> _WHAT IS EXPECTED_
From the first line of the records down to the one that holds "This screenshot has width=1024, height=870.", transcribe each line exactly and add nothing.

> _RECORDS FOR THE TASK_
-.-.-

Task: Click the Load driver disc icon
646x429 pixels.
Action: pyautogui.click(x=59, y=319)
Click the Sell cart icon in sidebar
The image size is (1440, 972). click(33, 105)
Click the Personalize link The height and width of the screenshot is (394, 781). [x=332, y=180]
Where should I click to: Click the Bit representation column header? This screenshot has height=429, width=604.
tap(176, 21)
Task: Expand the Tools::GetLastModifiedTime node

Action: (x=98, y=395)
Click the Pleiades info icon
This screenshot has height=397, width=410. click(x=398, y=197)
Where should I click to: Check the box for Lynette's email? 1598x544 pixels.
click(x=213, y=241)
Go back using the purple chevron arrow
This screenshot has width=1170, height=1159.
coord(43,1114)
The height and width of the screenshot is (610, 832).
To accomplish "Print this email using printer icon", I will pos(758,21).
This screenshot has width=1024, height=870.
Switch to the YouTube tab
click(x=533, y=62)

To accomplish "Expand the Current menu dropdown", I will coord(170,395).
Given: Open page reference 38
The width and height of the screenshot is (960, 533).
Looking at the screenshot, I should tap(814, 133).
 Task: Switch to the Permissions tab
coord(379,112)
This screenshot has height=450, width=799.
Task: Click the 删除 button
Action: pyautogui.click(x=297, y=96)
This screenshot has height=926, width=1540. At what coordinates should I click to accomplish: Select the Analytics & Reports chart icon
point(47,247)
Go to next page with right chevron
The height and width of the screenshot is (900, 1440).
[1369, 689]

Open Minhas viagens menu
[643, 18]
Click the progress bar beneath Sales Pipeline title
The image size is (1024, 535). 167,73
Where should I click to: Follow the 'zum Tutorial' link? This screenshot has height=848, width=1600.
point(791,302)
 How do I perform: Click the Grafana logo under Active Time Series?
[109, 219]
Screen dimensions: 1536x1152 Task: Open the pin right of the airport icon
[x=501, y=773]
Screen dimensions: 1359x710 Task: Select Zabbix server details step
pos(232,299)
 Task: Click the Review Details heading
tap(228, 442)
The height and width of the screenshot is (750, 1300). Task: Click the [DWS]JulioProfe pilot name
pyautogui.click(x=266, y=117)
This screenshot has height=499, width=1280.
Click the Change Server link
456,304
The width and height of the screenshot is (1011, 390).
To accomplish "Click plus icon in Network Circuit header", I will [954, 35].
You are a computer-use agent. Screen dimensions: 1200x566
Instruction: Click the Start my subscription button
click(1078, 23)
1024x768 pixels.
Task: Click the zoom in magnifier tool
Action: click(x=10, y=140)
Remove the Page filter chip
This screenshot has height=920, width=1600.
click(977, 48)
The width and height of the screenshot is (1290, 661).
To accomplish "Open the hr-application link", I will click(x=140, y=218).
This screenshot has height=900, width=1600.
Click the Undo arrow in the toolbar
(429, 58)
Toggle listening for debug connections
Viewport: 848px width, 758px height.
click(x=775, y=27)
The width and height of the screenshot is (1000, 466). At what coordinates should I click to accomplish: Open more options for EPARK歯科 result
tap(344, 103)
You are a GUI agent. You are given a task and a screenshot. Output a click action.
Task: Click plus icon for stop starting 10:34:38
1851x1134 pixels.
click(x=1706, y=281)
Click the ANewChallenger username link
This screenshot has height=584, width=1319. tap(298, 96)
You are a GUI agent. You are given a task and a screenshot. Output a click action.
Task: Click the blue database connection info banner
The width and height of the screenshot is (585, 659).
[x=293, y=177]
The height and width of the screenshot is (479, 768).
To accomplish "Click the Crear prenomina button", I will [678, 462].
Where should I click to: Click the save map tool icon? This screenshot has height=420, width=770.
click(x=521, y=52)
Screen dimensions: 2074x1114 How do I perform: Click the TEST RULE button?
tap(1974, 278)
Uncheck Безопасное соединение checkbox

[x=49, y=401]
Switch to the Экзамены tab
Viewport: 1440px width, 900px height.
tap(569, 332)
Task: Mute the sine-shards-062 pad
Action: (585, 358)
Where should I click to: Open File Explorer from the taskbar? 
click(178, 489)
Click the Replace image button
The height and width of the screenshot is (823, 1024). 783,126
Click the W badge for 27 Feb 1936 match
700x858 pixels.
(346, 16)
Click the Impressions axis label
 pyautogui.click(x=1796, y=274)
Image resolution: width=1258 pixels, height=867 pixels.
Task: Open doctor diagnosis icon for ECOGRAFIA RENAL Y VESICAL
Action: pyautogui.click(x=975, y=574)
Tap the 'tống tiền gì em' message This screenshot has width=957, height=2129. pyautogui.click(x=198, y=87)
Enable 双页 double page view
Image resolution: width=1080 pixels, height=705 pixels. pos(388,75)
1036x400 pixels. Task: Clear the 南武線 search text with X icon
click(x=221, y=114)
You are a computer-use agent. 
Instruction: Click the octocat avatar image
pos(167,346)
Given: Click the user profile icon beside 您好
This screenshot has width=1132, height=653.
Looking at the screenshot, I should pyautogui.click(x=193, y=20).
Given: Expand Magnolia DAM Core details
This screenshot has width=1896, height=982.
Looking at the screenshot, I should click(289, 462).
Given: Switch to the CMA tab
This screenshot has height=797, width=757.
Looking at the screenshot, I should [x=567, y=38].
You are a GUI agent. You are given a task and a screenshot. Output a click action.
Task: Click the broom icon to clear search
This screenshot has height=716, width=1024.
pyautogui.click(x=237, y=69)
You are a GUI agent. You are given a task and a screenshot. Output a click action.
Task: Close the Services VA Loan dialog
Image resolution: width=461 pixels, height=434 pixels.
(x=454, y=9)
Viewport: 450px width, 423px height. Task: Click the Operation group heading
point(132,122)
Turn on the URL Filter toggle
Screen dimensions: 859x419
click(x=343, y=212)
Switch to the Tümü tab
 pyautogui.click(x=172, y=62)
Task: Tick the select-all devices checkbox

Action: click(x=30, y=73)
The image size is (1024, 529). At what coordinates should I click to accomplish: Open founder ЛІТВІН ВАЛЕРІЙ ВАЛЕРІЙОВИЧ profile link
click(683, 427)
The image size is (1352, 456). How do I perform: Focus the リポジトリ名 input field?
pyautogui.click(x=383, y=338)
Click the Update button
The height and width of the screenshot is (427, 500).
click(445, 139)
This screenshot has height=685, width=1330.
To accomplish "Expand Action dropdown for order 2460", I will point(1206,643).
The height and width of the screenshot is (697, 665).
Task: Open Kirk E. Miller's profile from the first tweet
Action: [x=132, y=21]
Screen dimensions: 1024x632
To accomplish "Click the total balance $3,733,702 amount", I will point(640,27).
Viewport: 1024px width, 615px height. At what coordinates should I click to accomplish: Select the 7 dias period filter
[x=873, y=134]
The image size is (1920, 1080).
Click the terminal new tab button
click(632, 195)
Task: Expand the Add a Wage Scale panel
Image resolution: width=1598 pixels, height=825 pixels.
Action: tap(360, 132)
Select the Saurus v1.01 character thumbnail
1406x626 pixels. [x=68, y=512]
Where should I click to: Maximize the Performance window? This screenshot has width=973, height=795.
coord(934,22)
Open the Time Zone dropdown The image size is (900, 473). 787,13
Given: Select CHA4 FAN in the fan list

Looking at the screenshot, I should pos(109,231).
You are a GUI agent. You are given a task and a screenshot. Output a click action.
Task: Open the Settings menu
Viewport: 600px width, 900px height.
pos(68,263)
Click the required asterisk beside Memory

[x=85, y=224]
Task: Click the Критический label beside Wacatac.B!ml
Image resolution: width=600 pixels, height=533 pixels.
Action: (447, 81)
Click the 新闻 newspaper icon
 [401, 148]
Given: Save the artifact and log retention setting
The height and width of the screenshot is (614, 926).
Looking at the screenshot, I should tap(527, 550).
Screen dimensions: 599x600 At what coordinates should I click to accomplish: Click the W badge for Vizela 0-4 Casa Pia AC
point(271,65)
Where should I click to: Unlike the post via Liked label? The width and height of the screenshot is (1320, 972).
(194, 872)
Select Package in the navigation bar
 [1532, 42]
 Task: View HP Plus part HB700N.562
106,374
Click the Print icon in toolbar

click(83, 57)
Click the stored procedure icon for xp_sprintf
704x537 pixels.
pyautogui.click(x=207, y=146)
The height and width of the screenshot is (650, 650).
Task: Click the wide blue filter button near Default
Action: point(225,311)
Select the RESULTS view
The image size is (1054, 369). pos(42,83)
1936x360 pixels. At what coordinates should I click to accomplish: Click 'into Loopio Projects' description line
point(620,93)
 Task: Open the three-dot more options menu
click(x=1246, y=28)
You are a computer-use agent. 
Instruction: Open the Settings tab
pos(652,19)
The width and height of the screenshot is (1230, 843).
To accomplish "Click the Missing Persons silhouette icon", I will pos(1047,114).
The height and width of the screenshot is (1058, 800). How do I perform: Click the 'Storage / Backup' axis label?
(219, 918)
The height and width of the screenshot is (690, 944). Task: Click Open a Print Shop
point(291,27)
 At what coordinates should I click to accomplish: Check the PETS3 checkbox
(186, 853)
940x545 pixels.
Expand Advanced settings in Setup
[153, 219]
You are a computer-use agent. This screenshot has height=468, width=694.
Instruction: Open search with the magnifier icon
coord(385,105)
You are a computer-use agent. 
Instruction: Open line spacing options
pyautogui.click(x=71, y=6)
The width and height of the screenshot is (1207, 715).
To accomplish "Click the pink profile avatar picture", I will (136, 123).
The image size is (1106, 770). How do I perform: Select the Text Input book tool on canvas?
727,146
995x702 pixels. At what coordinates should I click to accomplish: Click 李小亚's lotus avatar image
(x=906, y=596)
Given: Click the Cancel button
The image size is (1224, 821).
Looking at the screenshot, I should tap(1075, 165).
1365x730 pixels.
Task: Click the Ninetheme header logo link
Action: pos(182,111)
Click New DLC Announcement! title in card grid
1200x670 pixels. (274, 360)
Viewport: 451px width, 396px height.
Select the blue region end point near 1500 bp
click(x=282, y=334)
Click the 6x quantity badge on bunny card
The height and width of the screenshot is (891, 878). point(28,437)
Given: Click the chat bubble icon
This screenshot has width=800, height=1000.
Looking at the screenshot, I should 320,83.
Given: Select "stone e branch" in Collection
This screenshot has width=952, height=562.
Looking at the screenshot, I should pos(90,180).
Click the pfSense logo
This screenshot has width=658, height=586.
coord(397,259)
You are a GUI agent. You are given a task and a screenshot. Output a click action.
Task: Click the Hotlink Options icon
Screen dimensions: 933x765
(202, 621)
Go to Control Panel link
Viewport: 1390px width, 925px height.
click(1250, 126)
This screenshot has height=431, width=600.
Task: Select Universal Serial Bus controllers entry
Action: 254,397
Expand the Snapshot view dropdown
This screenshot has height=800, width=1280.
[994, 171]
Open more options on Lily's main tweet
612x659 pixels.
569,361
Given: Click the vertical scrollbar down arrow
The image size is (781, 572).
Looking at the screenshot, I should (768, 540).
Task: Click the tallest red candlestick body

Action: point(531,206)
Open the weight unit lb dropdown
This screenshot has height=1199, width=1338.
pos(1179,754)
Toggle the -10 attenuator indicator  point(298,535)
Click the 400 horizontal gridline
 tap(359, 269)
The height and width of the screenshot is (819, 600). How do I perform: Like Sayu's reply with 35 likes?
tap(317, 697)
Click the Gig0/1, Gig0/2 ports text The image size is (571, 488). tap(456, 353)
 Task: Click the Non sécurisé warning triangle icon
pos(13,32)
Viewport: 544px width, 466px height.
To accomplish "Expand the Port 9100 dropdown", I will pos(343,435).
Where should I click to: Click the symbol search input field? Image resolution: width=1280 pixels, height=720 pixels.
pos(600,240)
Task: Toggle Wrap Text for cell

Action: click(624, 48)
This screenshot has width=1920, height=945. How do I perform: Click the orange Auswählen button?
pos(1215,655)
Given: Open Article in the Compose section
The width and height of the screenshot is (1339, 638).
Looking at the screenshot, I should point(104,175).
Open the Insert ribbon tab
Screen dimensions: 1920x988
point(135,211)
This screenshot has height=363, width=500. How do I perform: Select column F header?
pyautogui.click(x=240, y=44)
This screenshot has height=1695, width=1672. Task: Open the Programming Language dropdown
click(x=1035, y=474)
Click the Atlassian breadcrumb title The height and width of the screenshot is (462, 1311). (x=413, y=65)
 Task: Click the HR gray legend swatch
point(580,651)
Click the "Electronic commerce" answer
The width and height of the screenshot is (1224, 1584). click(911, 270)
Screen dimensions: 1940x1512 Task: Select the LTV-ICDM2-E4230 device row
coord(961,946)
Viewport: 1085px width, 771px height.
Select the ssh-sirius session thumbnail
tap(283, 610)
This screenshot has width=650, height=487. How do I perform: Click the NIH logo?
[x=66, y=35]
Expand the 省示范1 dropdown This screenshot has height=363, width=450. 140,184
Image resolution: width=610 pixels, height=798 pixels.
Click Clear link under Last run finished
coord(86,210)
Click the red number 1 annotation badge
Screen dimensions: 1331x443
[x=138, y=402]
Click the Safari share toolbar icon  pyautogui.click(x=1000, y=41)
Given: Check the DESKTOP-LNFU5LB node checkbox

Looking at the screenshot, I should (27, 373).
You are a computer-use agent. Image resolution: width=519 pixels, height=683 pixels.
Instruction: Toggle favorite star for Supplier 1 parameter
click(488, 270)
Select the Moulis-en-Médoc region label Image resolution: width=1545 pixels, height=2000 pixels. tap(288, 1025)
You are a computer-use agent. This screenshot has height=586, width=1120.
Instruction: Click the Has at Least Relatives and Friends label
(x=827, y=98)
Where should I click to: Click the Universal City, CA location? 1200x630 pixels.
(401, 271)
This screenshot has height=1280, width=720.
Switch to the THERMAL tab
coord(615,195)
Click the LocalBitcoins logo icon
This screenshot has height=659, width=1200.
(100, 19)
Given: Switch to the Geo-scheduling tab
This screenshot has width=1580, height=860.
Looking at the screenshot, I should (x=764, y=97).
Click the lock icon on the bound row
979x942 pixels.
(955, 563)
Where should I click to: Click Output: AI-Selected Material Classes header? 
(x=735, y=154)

-.-.-

> _SOLUTION TO THIS PROBLEM_
Task: Click the Load driver disc icon
646x429 pixels.
Action: pyautogui.click(x=59, y=319)
Click the Sell cart icon in sidebar
The image size is (1440, 972). click(33, 105)
Click the Personalize link The height and width of the screenshot is (394, 781). [x=332, y=180]
Where should I click to: Click the Bit representation column header? This screenshot has height=429, width=604.
tap(176, 21)
Task: Expand the Tools::GetLastModifiedTime node

Action: (x=98, y=395)
Click the Pleiades info icon
This screenshot has height=397, width=410. click(x=398, y=197)
Where should I click to: Check the box for Lynette's email? 1598x544 pixels.
click(x=213, y=241)
Go back using the purple chevron arrow
This screenshot has width=1170, height=1159.
coord(43,1114)
The height and width of the screenshot is (610, 832).
To accomplish "Print this email using printer icon", I will pos(758,21).
This screenshot has width=1024, height=870.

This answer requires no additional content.